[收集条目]
.....

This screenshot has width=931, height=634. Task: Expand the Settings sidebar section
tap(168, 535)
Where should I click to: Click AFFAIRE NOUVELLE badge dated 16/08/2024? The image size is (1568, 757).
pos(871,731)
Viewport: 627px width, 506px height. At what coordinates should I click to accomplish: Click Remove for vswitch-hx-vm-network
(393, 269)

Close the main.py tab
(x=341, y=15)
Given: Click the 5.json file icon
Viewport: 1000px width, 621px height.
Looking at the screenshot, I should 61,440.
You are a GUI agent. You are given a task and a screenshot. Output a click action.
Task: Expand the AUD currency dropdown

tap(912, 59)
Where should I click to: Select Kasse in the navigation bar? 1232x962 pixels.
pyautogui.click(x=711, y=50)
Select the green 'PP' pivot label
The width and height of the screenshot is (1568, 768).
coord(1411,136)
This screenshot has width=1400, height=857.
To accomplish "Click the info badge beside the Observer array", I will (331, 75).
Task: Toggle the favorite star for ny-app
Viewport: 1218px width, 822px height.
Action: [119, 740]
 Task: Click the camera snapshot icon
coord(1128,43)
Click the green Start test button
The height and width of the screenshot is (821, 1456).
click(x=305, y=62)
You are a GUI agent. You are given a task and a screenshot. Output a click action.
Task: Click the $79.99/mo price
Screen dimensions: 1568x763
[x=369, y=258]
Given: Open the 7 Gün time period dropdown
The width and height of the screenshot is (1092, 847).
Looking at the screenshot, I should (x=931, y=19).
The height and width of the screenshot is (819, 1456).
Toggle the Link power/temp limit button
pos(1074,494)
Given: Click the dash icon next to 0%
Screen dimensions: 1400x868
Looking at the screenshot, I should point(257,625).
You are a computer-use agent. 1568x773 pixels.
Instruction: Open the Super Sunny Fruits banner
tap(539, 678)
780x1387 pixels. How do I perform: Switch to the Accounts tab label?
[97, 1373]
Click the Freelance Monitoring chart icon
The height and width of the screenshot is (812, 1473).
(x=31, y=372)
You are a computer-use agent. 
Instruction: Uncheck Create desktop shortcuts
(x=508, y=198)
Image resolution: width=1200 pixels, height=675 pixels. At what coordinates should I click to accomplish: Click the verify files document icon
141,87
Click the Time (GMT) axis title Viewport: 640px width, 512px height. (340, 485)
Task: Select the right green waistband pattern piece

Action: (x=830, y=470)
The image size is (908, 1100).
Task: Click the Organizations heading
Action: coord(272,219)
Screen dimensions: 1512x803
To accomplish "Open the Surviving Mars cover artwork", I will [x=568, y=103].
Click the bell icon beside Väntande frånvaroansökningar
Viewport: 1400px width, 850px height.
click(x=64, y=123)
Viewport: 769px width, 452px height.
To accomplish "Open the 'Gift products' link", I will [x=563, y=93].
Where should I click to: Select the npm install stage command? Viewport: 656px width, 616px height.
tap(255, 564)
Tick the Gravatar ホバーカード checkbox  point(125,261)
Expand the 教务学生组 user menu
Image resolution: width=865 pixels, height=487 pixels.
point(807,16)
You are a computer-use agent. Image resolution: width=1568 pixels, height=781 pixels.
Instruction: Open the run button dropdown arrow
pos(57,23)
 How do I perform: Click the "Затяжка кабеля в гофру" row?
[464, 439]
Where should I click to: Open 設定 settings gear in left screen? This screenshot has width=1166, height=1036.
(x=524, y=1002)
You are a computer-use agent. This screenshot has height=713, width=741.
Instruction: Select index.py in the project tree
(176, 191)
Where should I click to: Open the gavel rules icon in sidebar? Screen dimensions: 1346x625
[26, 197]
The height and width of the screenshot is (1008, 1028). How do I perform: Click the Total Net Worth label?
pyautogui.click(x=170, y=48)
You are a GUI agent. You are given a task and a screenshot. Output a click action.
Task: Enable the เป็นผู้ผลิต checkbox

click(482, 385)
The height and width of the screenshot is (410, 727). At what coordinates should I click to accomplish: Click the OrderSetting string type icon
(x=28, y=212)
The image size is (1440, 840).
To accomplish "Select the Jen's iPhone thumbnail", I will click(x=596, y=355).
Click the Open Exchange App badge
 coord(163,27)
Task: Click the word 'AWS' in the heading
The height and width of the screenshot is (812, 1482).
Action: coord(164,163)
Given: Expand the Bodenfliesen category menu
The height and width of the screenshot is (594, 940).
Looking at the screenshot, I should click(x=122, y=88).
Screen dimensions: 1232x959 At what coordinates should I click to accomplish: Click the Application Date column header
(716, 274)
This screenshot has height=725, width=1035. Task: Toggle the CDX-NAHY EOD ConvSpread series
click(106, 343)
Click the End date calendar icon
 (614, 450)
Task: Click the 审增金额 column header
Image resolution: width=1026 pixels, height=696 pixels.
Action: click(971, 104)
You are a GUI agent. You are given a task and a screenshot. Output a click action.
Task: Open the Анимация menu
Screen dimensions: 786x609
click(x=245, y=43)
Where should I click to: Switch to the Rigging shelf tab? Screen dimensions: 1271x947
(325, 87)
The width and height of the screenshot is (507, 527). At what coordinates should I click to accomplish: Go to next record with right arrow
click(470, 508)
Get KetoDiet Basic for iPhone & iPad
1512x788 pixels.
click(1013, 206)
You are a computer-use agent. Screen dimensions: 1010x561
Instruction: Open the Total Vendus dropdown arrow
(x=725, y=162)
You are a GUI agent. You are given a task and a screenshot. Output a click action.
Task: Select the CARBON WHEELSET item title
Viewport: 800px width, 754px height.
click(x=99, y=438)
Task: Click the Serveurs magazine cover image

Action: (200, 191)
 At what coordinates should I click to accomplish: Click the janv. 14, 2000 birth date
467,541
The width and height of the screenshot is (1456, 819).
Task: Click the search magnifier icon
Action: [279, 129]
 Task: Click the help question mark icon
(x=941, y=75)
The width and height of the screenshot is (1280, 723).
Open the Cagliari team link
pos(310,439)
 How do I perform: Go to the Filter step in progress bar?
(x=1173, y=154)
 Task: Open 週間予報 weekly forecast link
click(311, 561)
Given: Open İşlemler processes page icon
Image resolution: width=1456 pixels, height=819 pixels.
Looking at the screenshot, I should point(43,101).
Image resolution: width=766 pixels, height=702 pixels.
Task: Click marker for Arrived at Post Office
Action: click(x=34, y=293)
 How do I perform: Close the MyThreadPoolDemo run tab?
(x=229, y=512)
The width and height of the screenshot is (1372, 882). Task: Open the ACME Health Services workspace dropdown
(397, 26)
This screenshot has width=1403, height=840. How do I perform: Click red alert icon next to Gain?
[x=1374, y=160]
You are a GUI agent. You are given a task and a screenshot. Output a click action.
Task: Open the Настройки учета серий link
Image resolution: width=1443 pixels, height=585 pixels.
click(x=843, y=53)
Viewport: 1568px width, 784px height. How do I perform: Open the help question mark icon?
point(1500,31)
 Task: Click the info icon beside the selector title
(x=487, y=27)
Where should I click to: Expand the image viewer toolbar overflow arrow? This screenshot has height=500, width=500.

.....

练习:
把上面全部记录的各行放进一个 JSON 字符串列表，每行对应一个字符串，空行略去。

完成结果:
[
  "This screenshot has width=931, height=634. Task: Expand the Settings sidebar section",
  "tap(168, 535)",
  "Where should I click to: Click AFFAIRE NOUVELLE badge dated 16/08/2024? The image size is (1568, 757).",
  "pos(871,731)",
  "Viewport: 627px width, 506px height. At what coordinates should I click to accomplish: Click Remove for vswitch-hx-vm-network",
  "(393, 269)",
  "Close the main.py tab",
  "(x=341, y=15)",
  "Given: Click the 5.json file icon",
  "Viewport: 1000px width, 621px height.",
  "Looking at the screenshot, I should 61,440.",
  "You are a GUI agent. You are given a task and a screenshot. Output a click action.",
  "Task: Expand the AUD currency dropdown",
  "tap(912, 59)",
  "Where should I click to: Select Kasse in the navigation bar? 1232x962 pixels.",
  "pyautogui.click(x=711, y=50)",
  "Select the green 'PP' pivot label",
  "The width and height of the screenshot is (1568, 768).",
  "coord(1411,136)",
  "This screenshot has width=1400, height=857.",
  "To accomplish \"Click the info badge beside the Observer array\", I will (331, 75).",
  "Task: Toggle the favorite star for ny-app",
  "Viewport: 1218px width, 822px height.",
  "Action: [119, 740]",
  " Task: Click the camera snapshot icon",
  "coord(1128,43)",
  "Click the green Start test button",
  "The height and width of the screenshot is (821, 1456).",
  "click(x=305, y=62)",
  "You are a GUI agent. You are given a task and a screenshot. Output a click action.",
  "Task: Click the $79.99/mo price",
  "Screen dimensions: 1568x763",
  "[x=369, y=258]",
  "Given: Open the 7 Gün time period dropdown",
  "The width and height of the screenshot is (1092, 847).",
  "Looking at the screenshot, I should (x=931, y=19).",
  "The height and width of the screenshot is (819, 1456).",
  "Toggle the Link power/temp limit button",
  "pos(1074,494)",
  "Given: Click the dash icon next to 0%",
  "Screen dimensions: 1400x868",
  "Looking at the screenshot, I should point(257,625).",
  "You are a computer-use agent. 1568x773 pixels.",
  "Instruction: Open the Super Sunny Fruits banner",
  "tap(539, 678)",
  "780x1387 pixels. How do I perform: Switch to the Accounts tab label?",
  "[97, 1373]",
  "Click the Freelance Monitoring chart icon",
  "The height and width of the screenshot is (812, 1473).",
  "(x=31, y=372)",
  "You are a computer-use agent. ",
  "Instruction: Uncheck Create desktop shortcuts",
  "(x=508, y=198)",
  "Image resolution: width=1200 pixels, height=675 pixels. At what coordinates should I click to accomplish: Click the verify files document icon",
  "141,87",
  "Click the Time (GMT) axis title Viewport: 640px width, 512px height. (340, 485)",
  "Task: Select the right green waistband pattern piece",
  "Action: (x=830, y=470)",
  "The image size is (908, 1100).",
  "Task: Click the Organizations heading",
  "Action: coord(272,219)",
  "Screen dimensions: 1512x803",
  "To accomplish \"Open the Surviving Mars cover artwork\", I will [x=568, y=103].",
  "Click the bell icon beside Väntande frånvaroansökningar",
  "Viewport: 1400px width, 850px height.",
  "click(x=64, y=123)",
  "Viewport: 769px width, 452px height.",
  "To accomplish \"Open the 'Gift products' link\", I will [x=563, y=93].",
  "Where should I click to: Select the npm install stage command? Viewport: 656px width, 616px height.",
  "tap(255, 564)",
  "Tick the Gravatar ホバーカード checkbox  point(125,261)",
  "Expand the 教务学生组 user menu",
  "Image resolution: width=865 pixels, height=487 pixels.",
  "point(807,16)",
  "You are a computer-use agent. Image resolution: width=1568 pixels, height=781 pixels.",
  "Instruction: Open the run button dropdown arrow",
  "pos(57,23)",
  " How do I perform: Click the \"Затяжка кабеля в гофру\" row?",
  "[464, 439]",
  "Where should I click to: Open 設定 settings gear in left screen? This screenshot has width=1166, height=1036.",
  "(x=524, y=1002)",
  "You are a computer-use agent. This screenshot has height=713, width=741.",
  "Instruction: Select index.py in the project tree",
  "(176, 191)",
  "Where should I click to: Open the gavel rules icon in sidebar? Screen dimensions: 1346x625",
  "[26, 197]",
  "The height and width of the screenshot is (1008, 1028). How do I perform: Click the Total Net Worth label?",
  "pyautogui.click(x=170, y=48)",
  "You are a GUI agent. You are given a task and a screenshot. Output a click action.",
  "Task: Enable the เป็นผู้ผลิต checkbox",
  "click(482, 385)",
  "The height and width of the screenshot is (410, 727). At what coordinates should I click to accomplish: Click the OrderSetting string type icon",
  "(x=28, y=212)",
  "The image size is (1440, 840).",
  "To accomplish \"Select the Jen's iPhone thumbnail\", I will click(x=596, y=355).",
  "Click the Open Exchange App badge",
  " coord(163,27)",
  "Task: Click the word 'AWS' in the heading",
  "The height and width of the screenshot is (812, 1482).",
  "Action: coord(164,163)",
  "Given: Expand the Bodenfliesen category menu",
  "The height and width of the screenshot is (594, 940).",
  "Looking at the screenshot, I should click(x=122, y=88).",
  "Screen dimensions: 1232x959 At what coordinates should I click to accomplish: Click the Application Date column header",
  "(716, 274)",
  "This screenshot has height=725, width=1035. Task: Toggle the CDX-NAHY EOD ConvSpread series",
  "click(106, 343)",
  "Click the End date calendar icon",
  " (614, 450)",
  "Task: Click the 审增金额 column header",
  "Image resolution: width=1026 pixels, height=696 pixels.",
  "Action: click(971, 104)",
  "You are a GUI agent. You are given a task and a screenshot. Output a click action.",
  "Task: Open the Анимация menu",
  "Screen dimensions: 786x609",
  "click(x=245, y=43)",
  "Where should I click to: Switch to the Rigging shelf tab? Screen dimensions: 1271x947",
  "(325, 87)",
  "The width and height of the screenshot is (507, 527). At what coordinates should I click to accomplish: Go to next record with right arrow",
  "click(470, 508)",
  "Get KetoDiet Basic for iPhone & iPad",
  "1512x788 pixels.",
  "click(1013, 206)",
  "You are a computer-use agent. Screen dimensions: 1010x561",
  "Instruction: Open the Total Vendus dropdown arrow",
  "(x=725, y=162)",
  "You are a GUI agent. You are given a task and a screenshot. Output a click action.",
  "Task: Select the CARBON WHEELSET item title",
  "Viewport: 800px width, 754px height.",
  "click(x=99, y=438)",
  "Task: Click the Serveurs magazine cover image",
  "Action: (200, 191)",
  " At what coordinates should I click to accomplish: Click the janv. 14, 2000 birth date",
  "467,541",
  "The width and height of the screenshot is (1456, 819).",
  "Task: Click the search magnifier icon",
  "Action: [279, 129]",
  " Task: Click the help question mark icon",
  "(x=941, y=75)",
  "The width and height of the screenshot is (1280, 723).",
  "Open the Cagliari team link",
  "pos(310,439)",
  " How do I perform: Go to the Filter step in progress bar?",
  "(x=1173, y=154)",
  " Task: Open 週間予報 weekly forecast link",
  "click(311, 561)",
  "Given: Open İşlemler processes page icon",
  "Image resolution: width=1456 pixels, height=819 pixels.",
  "Looking at the screenshot, I should point(43,101).",
  "Image resolution: width=766 pixels, height=702 pixels.",
  "Task: Click marker for Arrived at Post Office",
  "Action: click(x=34, y=293)",
  " How do I perform: Close the MyThreadPoolDemo run tab?",
  "(x=229, y=512)",
  "The width and height of the screenshot is (1372, 882). Task: Open the ACME Health Services workspace dropdown",
  "(397, 26)",
  "This screenshot has width=1403, height=840. How do I perform: Click red alert icon next to Gain?",
  "[x=1374, y=160]",
  "You are a GUI agent. You are given a task and a screenshot. Output a click action.",
  "Task: Open the Настройки учета серий link",
  "Image resolution: width=1443 pixels, height=585 pixels.",
  "click(x=843, y=53)",
  "Viewport: 1568px width, 784px height. How do I perform: Open the help question mark icon?",
  "point(1500,31)",
  " Task: Click the info icon beside the selector title",
  "(x=487, y=27)",
  "Where should I click to: Expand the image viewer toolbar overflow arrow? This screenshot has height=500, width=500."
]